Where the music track provides backing for an inevitable story point, perhaps as the soundtrack to a cutscene, then it can be scored much like a score for a film sequence. In the case of a cutscene, the length of sequence is known, the action fixed, and the lead in and lead out from the scene known in advance.
But if the music is tied to the action, and the action is interactive, maybe even helping drive the creation of an emergent story, things are maybe a little more difficult…?
Skim read through the four page article Defining Adaptive Music and find out how the author defines “adaptive music” (by “skim reading”, I mean: do not read every word – glance through the article looking for appropriate keywords and headings…). How does “adaptve music” compare to a more traditional musical composition?
Now look at this second page of the article Design With Music In Mind: A Guide to Adaptive Audio for Game Designers. To what extent does the design of adaptive audio resemble the design of an emergent narrative structure? What additional constraints must the designer of the adaptive audio track contend with compared to the narrative designer?
If you want to keep tabs on the world of video game music and interactive audio, and maybe find out more, the music4games website and the Interactive Audio Special Interest Group are both worth a visit.
To see a wide variety of examples of game audio, the prettyuglygamesound blog has a growing collection of game audio critiques, with embedded video examples courtesy of Youtube.
From the blog’s ,em>About page:
PrettyUglyGameSoundStudy (or PUGS) is an experiment to gather as many examples of audio in games that people consider either to be ‘good’ (or ‘pretty’) and ‘bad’ (or ‘ugly’). On one hand we wish to get a better understanding of game audio that people consider to work well in games and on the other we would like to get an overview of (typical) game audio blunders, from which the field can benefit. We hope that eventually this archive can grow out to be an inspiration (as well as the occasional good laugh) for those working in the field of game audio.

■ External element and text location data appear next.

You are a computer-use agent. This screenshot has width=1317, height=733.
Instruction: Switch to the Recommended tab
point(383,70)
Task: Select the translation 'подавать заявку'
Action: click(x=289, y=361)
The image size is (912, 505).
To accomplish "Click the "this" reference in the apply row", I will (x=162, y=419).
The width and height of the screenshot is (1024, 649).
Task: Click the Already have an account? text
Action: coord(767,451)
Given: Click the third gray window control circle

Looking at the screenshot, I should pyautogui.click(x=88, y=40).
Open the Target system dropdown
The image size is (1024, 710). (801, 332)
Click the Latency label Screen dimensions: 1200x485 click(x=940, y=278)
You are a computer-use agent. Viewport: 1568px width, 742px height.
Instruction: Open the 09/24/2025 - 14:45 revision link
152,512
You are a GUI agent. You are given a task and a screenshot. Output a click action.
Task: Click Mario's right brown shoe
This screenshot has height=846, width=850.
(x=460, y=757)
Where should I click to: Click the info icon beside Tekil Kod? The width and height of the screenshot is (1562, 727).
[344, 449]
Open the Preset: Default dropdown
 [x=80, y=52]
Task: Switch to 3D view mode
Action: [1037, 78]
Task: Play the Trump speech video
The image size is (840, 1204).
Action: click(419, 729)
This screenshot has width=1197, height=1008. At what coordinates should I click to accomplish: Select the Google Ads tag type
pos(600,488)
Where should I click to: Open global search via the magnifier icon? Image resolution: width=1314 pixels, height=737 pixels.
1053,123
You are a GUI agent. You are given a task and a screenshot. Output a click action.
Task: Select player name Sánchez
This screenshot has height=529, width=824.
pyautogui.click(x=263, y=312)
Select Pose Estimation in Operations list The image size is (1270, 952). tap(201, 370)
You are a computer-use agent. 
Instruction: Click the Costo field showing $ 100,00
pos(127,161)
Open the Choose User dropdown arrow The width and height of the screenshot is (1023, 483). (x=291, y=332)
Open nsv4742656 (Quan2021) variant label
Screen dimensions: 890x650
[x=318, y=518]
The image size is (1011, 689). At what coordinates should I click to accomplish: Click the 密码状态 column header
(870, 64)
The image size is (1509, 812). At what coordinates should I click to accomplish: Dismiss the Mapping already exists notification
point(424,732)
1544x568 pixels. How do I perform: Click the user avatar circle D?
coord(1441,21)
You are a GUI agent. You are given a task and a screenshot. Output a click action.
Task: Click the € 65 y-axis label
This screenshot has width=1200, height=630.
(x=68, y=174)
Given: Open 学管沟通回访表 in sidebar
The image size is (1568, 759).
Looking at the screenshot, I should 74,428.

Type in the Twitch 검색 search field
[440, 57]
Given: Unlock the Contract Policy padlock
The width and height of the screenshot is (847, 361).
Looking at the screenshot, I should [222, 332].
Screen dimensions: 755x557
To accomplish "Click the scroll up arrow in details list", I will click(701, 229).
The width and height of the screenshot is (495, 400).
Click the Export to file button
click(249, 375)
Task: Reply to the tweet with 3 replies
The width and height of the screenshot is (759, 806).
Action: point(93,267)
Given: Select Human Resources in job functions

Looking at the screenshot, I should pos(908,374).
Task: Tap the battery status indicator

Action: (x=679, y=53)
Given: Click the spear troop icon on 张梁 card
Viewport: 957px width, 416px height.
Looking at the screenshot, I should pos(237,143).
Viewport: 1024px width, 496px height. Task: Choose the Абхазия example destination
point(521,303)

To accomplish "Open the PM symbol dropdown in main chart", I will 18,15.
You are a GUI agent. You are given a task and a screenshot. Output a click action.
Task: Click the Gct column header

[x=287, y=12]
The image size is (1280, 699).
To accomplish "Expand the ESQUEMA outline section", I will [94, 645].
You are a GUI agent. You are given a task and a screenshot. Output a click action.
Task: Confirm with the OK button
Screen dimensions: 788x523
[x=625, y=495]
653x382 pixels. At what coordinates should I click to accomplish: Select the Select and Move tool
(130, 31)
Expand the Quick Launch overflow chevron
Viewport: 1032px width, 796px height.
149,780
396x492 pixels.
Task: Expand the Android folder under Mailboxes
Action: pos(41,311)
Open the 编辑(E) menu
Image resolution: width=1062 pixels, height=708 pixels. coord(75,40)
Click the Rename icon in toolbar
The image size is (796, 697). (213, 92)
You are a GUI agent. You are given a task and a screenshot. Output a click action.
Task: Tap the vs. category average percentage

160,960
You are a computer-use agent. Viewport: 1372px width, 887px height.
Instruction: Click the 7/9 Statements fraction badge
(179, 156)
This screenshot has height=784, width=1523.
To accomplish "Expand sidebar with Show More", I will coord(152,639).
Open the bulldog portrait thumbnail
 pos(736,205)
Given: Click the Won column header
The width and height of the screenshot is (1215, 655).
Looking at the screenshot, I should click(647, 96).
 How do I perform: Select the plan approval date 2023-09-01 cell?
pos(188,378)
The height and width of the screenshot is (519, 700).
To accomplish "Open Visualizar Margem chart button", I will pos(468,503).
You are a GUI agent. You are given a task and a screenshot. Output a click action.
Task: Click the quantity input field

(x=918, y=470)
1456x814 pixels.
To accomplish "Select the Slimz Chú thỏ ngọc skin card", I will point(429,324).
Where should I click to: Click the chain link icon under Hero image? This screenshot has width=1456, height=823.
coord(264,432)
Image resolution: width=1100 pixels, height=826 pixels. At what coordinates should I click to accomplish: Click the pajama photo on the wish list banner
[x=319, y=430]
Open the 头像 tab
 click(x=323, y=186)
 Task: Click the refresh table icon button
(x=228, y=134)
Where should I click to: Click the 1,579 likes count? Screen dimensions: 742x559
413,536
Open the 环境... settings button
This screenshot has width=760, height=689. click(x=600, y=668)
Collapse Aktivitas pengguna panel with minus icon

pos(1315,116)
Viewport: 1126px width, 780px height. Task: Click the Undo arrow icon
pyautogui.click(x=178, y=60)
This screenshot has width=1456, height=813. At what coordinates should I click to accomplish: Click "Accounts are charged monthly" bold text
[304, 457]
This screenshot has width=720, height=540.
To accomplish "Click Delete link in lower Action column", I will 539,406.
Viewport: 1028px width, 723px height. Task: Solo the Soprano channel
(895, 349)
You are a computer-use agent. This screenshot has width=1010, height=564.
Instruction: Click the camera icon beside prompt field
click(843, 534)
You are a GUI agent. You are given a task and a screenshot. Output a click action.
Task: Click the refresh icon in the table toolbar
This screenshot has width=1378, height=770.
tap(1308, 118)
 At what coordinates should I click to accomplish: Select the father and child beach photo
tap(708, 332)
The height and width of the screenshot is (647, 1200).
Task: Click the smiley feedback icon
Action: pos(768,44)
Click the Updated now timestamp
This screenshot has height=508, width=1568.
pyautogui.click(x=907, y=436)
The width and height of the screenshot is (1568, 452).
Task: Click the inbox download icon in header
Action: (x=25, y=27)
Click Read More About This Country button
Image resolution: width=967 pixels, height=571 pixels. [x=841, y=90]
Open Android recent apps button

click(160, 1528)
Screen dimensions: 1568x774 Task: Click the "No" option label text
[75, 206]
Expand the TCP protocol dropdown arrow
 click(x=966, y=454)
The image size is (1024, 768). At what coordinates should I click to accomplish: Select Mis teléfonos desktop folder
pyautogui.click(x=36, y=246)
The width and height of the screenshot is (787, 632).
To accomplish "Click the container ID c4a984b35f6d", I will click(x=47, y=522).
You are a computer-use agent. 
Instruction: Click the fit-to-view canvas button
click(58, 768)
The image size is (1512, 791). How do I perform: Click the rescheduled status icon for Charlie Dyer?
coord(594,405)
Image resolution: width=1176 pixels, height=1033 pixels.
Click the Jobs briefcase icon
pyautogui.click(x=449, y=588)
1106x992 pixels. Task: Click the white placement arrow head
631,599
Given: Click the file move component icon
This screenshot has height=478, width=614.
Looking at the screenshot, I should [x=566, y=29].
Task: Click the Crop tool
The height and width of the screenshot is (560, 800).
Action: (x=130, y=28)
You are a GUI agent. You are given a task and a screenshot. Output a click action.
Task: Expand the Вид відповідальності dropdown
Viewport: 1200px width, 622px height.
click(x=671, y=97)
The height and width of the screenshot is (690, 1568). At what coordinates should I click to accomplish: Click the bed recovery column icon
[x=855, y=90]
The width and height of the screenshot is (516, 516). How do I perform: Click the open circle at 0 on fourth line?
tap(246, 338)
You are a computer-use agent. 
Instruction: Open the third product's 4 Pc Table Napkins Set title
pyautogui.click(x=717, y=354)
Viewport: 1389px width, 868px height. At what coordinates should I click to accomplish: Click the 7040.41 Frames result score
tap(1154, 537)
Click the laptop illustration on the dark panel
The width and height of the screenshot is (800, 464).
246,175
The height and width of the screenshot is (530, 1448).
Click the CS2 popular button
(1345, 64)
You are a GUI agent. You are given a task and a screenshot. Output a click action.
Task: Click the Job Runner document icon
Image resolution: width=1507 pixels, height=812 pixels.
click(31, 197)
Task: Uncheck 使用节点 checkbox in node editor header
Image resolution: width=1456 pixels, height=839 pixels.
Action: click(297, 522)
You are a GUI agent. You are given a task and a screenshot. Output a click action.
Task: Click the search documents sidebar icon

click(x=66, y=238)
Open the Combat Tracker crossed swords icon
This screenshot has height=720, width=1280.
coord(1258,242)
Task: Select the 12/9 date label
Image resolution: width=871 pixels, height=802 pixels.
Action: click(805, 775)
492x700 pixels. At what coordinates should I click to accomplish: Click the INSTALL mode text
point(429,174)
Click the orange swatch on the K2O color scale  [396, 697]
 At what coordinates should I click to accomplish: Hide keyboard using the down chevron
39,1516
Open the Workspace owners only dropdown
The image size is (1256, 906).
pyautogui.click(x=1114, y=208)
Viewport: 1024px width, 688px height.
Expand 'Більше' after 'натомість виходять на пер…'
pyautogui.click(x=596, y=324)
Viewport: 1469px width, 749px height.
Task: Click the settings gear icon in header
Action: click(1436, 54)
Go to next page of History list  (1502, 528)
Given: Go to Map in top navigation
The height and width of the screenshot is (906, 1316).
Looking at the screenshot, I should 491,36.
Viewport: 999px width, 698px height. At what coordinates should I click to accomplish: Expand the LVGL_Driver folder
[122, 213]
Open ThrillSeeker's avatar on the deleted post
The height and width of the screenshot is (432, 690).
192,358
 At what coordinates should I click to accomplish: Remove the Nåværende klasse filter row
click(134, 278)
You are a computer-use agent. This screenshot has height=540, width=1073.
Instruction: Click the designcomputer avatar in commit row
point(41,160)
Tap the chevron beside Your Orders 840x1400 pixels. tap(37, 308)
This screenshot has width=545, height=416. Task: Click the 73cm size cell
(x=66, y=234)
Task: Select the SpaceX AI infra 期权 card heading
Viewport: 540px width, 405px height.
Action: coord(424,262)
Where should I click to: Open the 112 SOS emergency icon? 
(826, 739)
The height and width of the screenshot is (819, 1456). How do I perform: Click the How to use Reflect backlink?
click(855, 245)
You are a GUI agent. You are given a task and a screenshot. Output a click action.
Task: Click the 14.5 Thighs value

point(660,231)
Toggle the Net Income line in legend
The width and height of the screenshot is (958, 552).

We are Sander Huiberts and Richard van Tol and we are currently doing PhD research on game audio. For the past three years we have taught a course Game Audio Design at the Utrecht School of the Arts (Netherlands), in which we gave our students an assignment similar to the idea behind PUGS.com (“gather 1 minute of footage of what you consider to be ‘good’ game audio and 1 minute of footage of what you consider to be ‘bad’ game audio”). We ended up with lots of interesting footage as well as discussion points. Through this website we wish to share this footage.
The prohject is a work in progress: “Please feel free to contribute to this website either by uploading your favourite example of good or bad game audio, or by commenting the uploaded examples of others!”